• [What the exercise asks] Omit any pictures, and restate word for word only the lines from the one with "You are a computer-use agent." through the end of the data below.

• [Working data]

....................

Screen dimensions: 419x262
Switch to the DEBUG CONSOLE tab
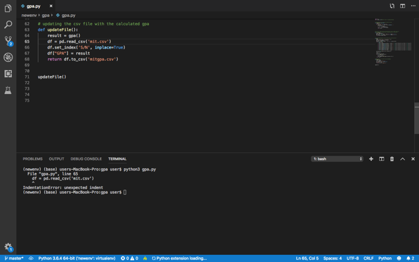point(86,159)
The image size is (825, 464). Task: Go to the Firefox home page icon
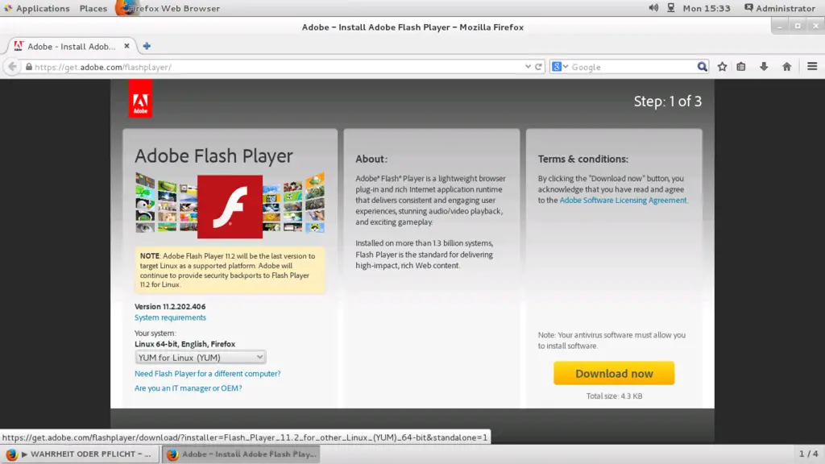[787, 67]
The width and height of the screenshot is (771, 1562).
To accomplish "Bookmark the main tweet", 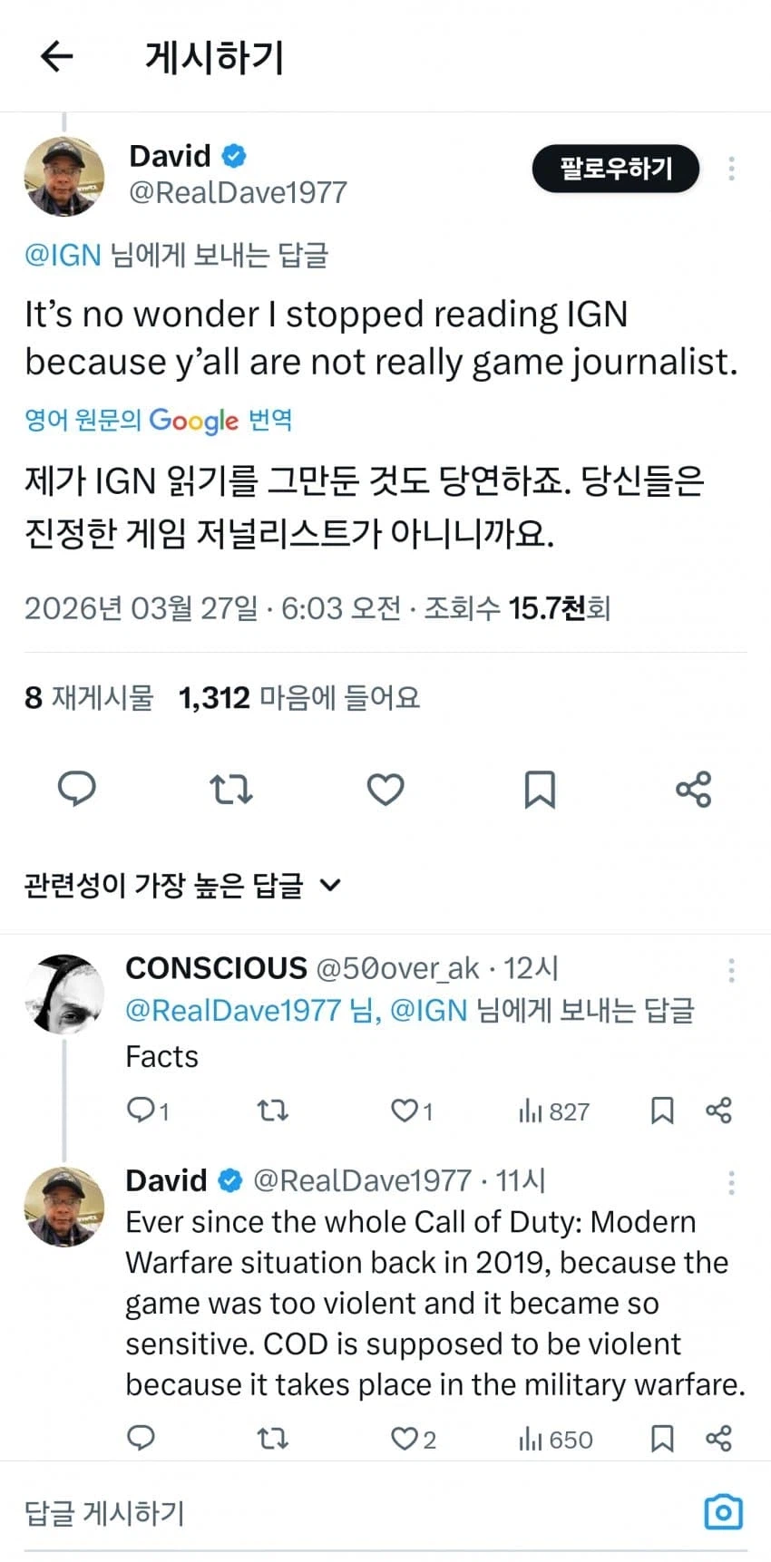I will pos(540,790).
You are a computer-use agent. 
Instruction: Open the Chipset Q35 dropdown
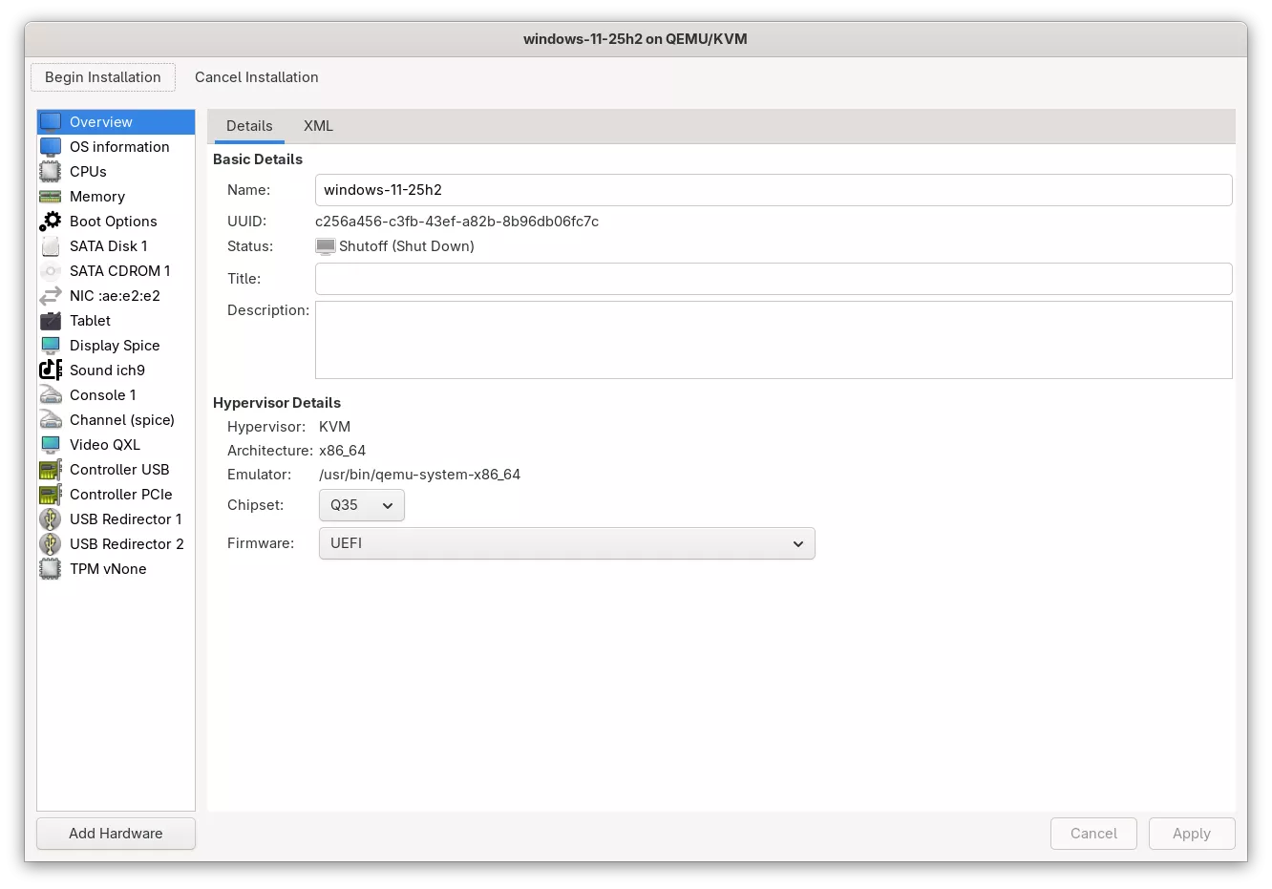pyautogui.click(x=361, y=505)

....................

• [Result of this exercise]
You are a computer-use agent. 
Instruction: Open the Chipset Q35 dropdown
pyautogui.click(x=361, y=505)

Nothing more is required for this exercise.